Activity
Each line containing the string "target" should be copied out of the entries.

Provided information
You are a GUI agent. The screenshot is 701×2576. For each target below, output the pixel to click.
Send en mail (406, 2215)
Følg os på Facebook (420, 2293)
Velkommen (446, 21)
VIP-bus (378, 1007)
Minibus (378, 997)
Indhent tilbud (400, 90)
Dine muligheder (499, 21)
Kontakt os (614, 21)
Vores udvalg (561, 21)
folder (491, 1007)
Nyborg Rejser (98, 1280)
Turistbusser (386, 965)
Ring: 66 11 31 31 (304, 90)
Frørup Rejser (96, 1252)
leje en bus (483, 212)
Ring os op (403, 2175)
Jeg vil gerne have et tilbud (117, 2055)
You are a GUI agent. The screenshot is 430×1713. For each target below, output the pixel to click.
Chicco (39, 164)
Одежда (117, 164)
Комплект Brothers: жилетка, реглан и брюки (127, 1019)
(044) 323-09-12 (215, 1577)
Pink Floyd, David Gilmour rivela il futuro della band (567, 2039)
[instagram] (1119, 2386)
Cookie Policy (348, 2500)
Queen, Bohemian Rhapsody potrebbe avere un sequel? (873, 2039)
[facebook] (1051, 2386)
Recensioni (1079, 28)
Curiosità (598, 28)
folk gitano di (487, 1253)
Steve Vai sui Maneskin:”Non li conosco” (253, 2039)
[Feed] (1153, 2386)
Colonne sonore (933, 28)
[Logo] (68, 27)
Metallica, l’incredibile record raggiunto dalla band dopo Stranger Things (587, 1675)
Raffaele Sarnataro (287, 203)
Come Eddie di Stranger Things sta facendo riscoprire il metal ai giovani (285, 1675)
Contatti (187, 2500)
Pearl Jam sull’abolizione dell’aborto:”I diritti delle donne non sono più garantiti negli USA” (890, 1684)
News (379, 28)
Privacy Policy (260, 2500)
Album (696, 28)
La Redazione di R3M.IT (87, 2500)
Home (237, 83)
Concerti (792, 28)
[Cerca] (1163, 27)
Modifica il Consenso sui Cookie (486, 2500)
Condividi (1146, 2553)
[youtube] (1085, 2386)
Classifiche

Response to the task
You are a GUI agent. The screenshot is 701×2576. For each target below, output the pixel to click.
You are a GUI agent. The screenshot is 430×1713. For each target below, output the pixel to click.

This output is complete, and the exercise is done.